*Problem to work on*
Each line of the material should be output exactly as shown.

Segment Start: Records for this task

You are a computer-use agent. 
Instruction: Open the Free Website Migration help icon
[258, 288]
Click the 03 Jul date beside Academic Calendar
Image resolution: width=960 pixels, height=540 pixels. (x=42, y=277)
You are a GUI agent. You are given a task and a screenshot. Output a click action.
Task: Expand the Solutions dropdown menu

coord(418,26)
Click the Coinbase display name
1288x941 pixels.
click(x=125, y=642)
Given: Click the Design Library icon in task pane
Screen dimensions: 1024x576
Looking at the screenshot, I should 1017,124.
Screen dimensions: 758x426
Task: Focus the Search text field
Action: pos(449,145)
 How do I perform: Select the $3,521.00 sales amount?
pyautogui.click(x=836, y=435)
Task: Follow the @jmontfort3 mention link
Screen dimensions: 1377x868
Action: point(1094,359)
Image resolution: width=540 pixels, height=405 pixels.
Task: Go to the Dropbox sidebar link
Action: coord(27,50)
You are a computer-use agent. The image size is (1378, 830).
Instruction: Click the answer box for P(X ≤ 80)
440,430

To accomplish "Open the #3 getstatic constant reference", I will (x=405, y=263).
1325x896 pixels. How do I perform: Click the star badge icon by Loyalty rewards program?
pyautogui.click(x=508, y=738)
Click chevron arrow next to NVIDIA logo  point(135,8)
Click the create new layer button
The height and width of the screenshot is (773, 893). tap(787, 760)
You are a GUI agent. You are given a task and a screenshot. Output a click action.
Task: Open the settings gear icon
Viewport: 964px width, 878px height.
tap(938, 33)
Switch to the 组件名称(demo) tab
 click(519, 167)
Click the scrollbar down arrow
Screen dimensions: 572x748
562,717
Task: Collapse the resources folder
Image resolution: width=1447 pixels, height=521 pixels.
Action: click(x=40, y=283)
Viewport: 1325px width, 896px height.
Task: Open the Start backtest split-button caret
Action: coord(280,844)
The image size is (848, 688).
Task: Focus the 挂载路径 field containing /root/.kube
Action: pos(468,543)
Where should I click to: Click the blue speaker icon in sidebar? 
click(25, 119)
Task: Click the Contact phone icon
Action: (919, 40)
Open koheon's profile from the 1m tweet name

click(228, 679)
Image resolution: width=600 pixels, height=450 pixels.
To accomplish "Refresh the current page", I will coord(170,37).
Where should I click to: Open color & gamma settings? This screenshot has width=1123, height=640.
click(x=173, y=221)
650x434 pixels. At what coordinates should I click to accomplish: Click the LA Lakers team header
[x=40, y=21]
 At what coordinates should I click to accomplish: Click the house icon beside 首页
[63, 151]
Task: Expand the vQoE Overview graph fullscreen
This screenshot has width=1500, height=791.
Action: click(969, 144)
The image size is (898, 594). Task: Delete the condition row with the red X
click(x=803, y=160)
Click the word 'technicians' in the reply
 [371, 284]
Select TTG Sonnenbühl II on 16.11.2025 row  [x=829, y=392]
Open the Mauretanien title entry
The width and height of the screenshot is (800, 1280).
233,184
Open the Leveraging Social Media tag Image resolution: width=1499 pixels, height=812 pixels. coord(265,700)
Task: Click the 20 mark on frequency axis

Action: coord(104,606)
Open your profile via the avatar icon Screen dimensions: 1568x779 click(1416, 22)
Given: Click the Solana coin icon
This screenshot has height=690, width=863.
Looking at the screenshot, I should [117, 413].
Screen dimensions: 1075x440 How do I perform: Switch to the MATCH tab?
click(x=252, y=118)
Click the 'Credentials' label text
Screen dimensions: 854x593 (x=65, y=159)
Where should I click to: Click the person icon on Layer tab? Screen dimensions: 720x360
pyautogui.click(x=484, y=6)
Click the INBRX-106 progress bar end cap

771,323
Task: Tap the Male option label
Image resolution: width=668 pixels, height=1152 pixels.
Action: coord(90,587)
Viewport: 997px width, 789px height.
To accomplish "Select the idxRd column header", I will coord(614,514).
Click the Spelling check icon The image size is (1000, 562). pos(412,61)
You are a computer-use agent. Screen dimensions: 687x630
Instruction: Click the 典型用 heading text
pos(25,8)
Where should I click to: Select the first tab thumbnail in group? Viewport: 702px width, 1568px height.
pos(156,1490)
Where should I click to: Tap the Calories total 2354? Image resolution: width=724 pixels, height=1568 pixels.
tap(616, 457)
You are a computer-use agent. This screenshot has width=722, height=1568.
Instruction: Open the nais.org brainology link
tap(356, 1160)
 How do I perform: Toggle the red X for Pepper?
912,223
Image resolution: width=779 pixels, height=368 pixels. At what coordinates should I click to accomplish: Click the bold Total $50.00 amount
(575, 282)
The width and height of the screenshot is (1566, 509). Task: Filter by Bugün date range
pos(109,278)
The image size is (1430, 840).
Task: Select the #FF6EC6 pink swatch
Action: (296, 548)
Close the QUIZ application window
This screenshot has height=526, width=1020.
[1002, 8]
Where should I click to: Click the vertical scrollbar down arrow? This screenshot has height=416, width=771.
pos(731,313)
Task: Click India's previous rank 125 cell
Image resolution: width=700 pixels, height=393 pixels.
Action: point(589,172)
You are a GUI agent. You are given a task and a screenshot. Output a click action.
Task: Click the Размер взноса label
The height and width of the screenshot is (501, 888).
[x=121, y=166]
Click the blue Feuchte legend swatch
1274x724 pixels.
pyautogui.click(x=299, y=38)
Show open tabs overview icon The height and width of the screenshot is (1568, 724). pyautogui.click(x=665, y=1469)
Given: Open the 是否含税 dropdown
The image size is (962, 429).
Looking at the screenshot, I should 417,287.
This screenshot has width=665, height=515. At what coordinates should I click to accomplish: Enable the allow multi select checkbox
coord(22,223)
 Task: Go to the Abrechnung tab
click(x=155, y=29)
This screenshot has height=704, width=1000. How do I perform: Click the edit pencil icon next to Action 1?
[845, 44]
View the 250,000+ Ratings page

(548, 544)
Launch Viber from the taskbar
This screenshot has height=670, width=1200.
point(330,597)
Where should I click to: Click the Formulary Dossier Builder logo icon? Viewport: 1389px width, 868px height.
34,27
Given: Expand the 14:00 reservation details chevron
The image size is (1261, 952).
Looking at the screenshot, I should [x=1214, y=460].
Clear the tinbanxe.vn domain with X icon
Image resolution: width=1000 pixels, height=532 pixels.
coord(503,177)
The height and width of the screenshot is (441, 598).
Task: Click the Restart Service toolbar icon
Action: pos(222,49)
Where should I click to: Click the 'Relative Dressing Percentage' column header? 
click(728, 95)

Segment End: Records for this task

*Written answer*
You are a computer-use agent. 
Instruction: Open the Free Website Migration help icon
[258, 288]
Click the 03 Jul date beside Academic Calendar
Image resolution: width=960 pixels, height=540 pixels. (x=42, y=277)
You are a GUI agent. You are given a task and a screenshot. Output a click action.
Task: Expand the Solutions dropdown menu

coord(418,26)
Click the Coinbase display name
1288x941 pixels.
click(x=125, y=642)
Given: Click the Design Library icon in task pane
Screen dimensions: 1024x576
Looking at the screenshot, I should 1017,124.
Screen dimensions: 758x426
Task: Focus the Search text field
Action: pos(449,145)
 How do I perform: Select the $3,521.00 sales amount?
pyautogui.click(x=836, y=435)
Task: Follow the @jmontfort3 mention link
Screen dimensions: 1377x868
Action: point(1094,359)
Image resolution: width=540 pixels, height=405 pixels.
Task: Go to the Dropbox sidebar link
Action: coord(27,50)
You are a computer-use agent. The image size is (1378, 830).
Instruction: Click the answer box for P(X ≤ 80)
440,430

To accomplish "Open the #3 getstatic constant reference", I will (x=405, y=263).
1325x896 pixels. How do I perform: Click the star badge icon by Loyalty rewards program?
pyautogui.click(x=508, y=738)
Click chevron arrow next to NVIDIA logo  point(135,8)
Click the create new layer button
The height and width of the screenshot is (773, 893). tap(787, 760)
You are a GUI agent. You are given a task and a screenshot. Output a click action.
Task: Open the settings gear icon
Viewport: 964px width, 878px height.
tap(938, 33)
Switch to the 组件名称(demo) tab
 click(519, 167)
Click the scrollbar down arrow
Screen dimensions: 572x748
562,717
Task: Collapse the resources folder
Image resolution: width=1447 pixels, height=521 pixels.
Action: click(x=40, y=283)
Viewport: 1325px width, 896px height.
Task: Open the Start backtest split-button caret
Action: coord(280,844)
The image size is (848, 688).
Task: Focus the 挂载路径 field containing /root/.kube
Action: pos(468,543)
Where should I click to: Click the blue speaker icon in sidebar? 
click(25, 119)
Task: Click the Contact phone icon
Action: (919, 40)
Open koheon's profile from the 1m tweet name

click(228, 679)
Image resolution: width=600 pixels, height=450 pixels.
To accomplish "Refresh the current page", I will coord(170,37).
Where should I click to: Open color & gamma settings? This screenshot has width=1123, height=640.
click(x=173, y=221)
650x434 pixels. At what coordinates should I click to accomplish: Click the LA Lakers team header
[x=40, y=21]
 At what coordinates should I click to accomplish: Click the house icon beside 首页
[63, 151]
Task: Expand the vQoE Overview graph fullscreen
This screenshot has width=1500, height=791.
Action: click(969, 144)
The image size is (898, 594). Task: Delete the condition row with the red X
click(x=803, y=160)
Click the word 'technicians' in the reply
 [371, 284]
Select TTG Sonnenbühl II on 16.11.2025 row  [x=829, y=392]
Open the Mauretanien title entry
The width and height of the screenshot is (800, 1280).
233,184
Open the Leveraging Social Media tag Image resolution: width=1499 pixels, height=812 pixels. coord(265,700)
Task: Click the 20 mark on frequency axis

Action: coord(104,606)
Open your profile via the avatar icon Screen dimensions: 1568x779 click(1416, 22)
Given: Click the Solana coin icon
This screenshot has height=690, width=863.
Looking at the screenshot, I should [117, 413].
Screen dimensions: 1075x440 How do I perform: Switch to the MATCH tab?
click(x=252, y=118)
Click the 'Credentials' label text
Screen dimensions: 854x593 (x=65, y=159)
Where should I click to: Click the person icon on Layer tab? Screen dimensions: 720x360
pyautogui.click(x=484, y=6)
Click the INBRX-106 progress bar end cap

771,323
Task: Tap the Male option label
Image resolution: width=668 pixels, height=1152 pixels.
Action: coord(90,587)
Viewport: 997px width, 789px height.
To accomplish "Select the idxRd column header", I will coord(614,514).
Click the Spelling check icon The image size is (1000, 562). pos(412,61)
You are a computer-use agent. Screen dimensions: 687x630
Instruction: Click the 典型用 heading text
pos(25,8)
Where should I click to: Select the first tab thumbnail in group? Viewport: 702px width, 1568px height.
pos(156,1490)
Where should I click to: Tap the Calories total 2354? Image resolution: width=724 pixels, height=1568 pixels.
tap(616, 457)
You are a computer-use agent. This screenshot has width=722, height=1568.
Instruction: Open the nais.org brainology link
tap(356, 1160)
 How do I perform: Toggle the red X for Pepper?
912,223
Image resolution: width=779 pixels, height=368 pixels. At what coordinates should I click to accomplish: Click the bold Total $50.00 amount
(575, 282)
The width and height of the screenshot is (1566, 509). Task: Filter by Bugün date range
pos(109,278)
The image size is (1430, 840).
Task: Select the #FF6EC6 pink swatch
Action: (296, 548)
Close the QUIZ application window
This screenshot has height=526, width=1020.
[1002, 8]
Where should I click to: Click the vertical scrollbar down arrow? This screenshot has height=416, width=771.
pos(731,313)
Task: Click India's previous rank 125 cell
Image resolution: width=700 pixels, height=393 pixels.
Action: point(589,172)
You are a GUI agent. You are given a task and a screenshot. Output a click action.
Task: Click the Размер взноса label
The height and width of the screenshot is (501, 888).
[x=121, y=166]
Click the blue Feuchte legend swatch
1274x724 pixels.
pyautogui.click(x=299, y=38)
Show open tabs overview icon The height and width of the screenshot is (1568, 724). pyautogui.click(x=665, y=1469)
Given: Open the 是否含税 dropdown
The image size is (962, 429).
Looking at the screenshot, I should 417,287.
This screenshot has width=665, height=515. At what coordinates should I click to accomplish: Enable the allow multi select checkbox
coord(22,223)
 Task: Go to the Abrechnung tab
click(x=155, y=29)
This screenshot has height=704, width=1000. How do I perform: Click the edit pencil icon next to Action 1?
[845, 44]
View the 250,000+ Ratings page

(548, 544)
Launch Viber from the taskbar
This screenshot has height=670, width=1200.
point(330,597)
Where should I click to: Click the Formulary Dossier Builder logo icon? Viewport: 1389px width, 868px height.
34,27
Given: Expand the 14:00 reservation details chevron
The image size is (1261, 952).
Looking at the screenshot, I should [x=1214, y=460].
Clear the tinbanxe.vn domain with X icon
Image resolution: width=1000 pixels, height=532 pixels.
coord(503,177)
The height and width of the screenshot is (441, 598).
Task: Click the Restart Service toolbar icon
Action: pos(222,49)
Where should I click to: Click the 'Relative Dressing Percentage' column header? 
click(728, 95)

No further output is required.